The findings, presented at the 227th meeting of the American Astronomical Society, external (AAS) in Florida, are a dramatic example of "feedback" between a supermassive black hole and its host galaxy.
"We think that feedback keeps galaxies from becoming too large," said Marie Machacek, a co-author of the study from the Harvard-Smithsonian Center for Astrophysics (CFA).
"But at the same time, it can be responsible for how some stars form. This shows that black holes can create, not just destroy."
Ancient emissions
Black holes are well known for consuming gas and stars, but the two arcs of material glimpsed here are the equivalent of a burp after a big meal, the team said.
The black hole at the centre of NGC 5195 probably gorged on gas that was delivered by the small galaxy's interaction with its much bigger, spiralling neighbour.
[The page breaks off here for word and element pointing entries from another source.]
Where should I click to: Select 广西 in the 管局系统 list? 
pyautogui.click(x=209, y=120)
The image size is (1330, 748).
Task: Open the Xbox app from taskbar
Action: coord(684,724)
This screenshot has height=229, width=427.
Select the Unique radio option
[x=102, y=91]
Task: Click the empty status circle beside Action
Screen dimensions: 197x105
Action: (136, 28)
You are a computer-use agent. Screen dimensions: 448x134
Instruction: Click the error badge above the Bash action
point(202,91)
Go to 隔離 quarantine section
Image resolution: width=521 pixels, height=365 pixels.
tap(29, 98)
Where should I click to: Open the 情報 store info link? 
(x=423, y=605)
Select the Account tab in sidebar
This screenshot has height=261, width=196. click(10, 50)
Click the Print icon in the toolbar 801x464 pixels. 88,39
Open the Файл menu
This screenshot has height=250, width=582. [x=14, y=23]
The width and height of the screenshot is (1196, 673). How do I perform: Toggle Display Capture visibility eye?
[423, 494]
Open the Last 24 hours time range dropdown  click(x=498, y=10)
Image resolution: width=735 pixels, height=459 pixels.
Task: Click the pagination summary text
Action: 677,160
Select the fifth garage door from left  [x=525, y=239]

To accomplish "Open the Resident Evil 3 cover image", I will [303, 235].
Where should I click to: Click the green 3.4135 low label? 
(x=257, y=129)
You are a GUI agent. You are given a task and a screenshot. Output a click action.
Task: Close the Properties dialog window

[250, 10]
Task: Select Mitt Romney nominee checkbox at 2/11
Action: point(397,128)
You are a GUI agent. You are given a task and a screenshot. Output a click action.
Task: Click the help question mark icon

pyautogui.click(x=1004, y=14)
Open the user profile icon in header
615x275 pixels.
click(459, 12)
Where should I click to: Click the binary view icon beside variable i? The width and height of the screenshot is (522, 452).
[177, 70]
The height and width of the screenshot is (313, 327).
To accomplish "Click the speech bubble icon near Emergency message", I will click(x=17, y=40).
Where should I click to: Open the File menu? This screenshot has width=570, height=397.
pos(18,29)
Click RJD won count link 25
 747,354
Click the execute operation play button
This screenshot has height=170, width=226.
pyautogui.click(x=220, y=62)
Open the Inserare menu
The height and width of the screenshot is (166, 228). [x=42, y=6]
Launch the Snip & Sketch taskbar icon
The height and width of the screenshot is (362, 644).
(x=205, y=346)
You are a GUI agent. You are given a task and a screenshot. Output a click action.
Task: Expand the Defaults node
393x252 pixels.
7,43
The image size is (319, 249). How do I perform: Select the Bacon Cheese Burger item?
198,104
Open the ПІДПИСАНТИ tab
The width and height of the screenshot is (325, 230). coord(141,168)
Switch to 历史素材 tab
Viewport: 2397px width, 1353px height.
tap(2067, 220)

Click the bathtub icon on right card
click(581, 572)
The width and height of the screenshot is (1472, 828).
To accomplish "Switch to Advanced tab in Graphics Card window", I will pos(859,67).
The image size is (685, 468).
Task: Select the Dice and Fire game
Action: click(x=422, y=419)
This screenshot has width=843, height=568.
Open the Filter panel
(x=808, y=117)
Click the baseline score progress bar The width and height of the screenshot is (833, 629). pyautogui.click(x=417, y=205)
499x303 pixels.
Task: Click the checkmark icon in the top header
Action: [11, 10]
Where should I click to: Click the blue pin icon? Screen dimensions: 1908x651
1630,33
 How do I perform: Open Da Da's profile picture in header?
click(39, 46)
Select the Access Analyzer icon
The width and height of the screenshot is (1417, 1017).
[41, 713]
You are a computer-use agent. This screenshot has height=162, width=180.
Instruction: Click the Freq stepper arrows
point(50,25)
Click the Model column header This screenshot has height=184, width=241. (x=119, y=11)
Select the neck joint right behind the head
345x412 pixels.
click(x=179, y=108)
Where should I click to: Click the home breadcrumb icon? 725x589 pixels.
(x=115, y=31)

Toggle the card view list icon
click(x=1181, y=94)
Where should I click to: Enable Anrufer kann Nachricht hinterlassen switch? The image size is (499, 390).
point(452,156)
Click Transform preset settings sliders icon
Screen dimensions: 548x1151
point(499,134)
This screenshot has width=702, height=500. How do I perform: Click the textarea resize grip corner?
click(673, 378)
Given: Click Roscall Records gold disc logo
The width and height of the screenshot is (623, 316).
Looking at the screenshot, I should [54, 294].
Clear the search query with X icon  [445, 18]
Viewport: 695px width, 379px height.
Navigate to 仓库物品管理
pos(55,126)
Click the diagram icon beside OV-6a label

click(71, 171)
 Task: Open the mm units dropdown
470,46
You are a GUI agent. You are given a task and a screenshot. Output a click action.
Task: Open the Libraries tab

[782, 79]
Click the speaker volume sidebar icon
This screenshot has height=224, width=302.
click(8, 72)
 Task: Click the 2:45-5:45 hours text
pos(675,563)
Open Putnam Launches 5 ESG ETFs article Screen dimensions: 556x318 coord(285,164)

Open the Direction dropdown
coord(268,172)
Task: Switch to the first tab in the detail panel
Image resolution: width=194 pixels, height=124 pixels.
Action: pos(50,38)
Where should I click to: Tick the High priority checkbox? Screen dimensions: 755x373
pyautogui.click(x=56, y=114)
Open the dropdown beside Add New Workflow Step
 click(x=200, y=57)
As that matter fell into the black hole, huge amounts of energy would have been released - causing the outbursts.
Eric Schlegel from the University of Texas at San Antonio, who led the study, explained that the crucial observation was the cooler hydrogen gas being propelled ahead of the hot, X-ray emitting waves.
"This is the best example of snowplough material I've ever seen," he said.
Deep red light, indicating the presence of hydrogen, was seen in a thin strip just in front of the outermost wave, in optical images from a telescope at the Kitt Peak National Observatory in Arizona.
"If it had not been for the hydrogen-alpha image, I would have been somewhat sceptical," Prof Schlegel told BBC News.
"I would have said, maybe this is mass going in, maybe it's mass coming out."
But the patch of hydrogen, spread out in a thin shape closely matching the arc of hot gas seen in Chandra X-ray images, clinched this as a belch rather than a gulp.
In fact, it is the cosmic shockwave from a rather ancient burp; the team has calculated that the inner wave of hot gas probably took three million years to reach its current position - and the outer wave up to six million years.
"We think these arcs represent fossils from two enormous blasts when the black hole expelled material outward into the galaxy," said co-author Christine Jones, also from the CFA.
"This activity is likely to have had a big effect on the galactic landscape."
If their central, supermassive black holes often blast gas outward like this, it might help explain why elliptical galaxies like NGC 5194 tend not to have much active star formation, Prof Schlegel said.
And in the meantime, the outburst is likely to give NGC 5195 (also known as Messier 51b) some of the spotlight that it normally loses to the huge, whirlpool-shaped Messier 51a, with which it is gradually colliding.
"[The Whirlpool Galaxy] gets all the attention," Prof Schlegel said. "The poor companion gets very little - but I think that's about to change."
More black hole news
Other researchers speaking at the AAS meeting on Tuesday described a different, very peculiar black hole.
It is one of a pair of supermassive black holes, circling each other within a single galaxy after a big merger event.
Remarkably, only one of the pair is surrounded by the usual bright, spherical clump of gravitationally bound stars - posing something of a mystery.
"The answer may lie in the galaxy merger itself," said Julie Comerford, an astrophysicist at University of Colorado Boulder.
"When two galaxies merge, there are very strong gravitational and tidal forces that can strip away the stars from around the black hole."
Alternatively, the star-starved black hole may simply belong to a very rare, intermediate class - much smaller than the usual supermassive monsters that sit at the centre of big galaxies.
In that case, one of the galaxies that went into the merger must have only been a dwarf galaxy.
"Maybe this small sphere of stars is actually appropriate for an intermediate-mass black hole," said Dr Comerford.
"There are very few of these known - they are very rare and hard to find - but they're interesting because we think they may be an evolutionary stopover in the process of building supermassive black holes."
Dr Comerford and her colleagues published their findings, based on images from the Chandra and Hubble space telescopes, last year in the Astrophysical Journal, external.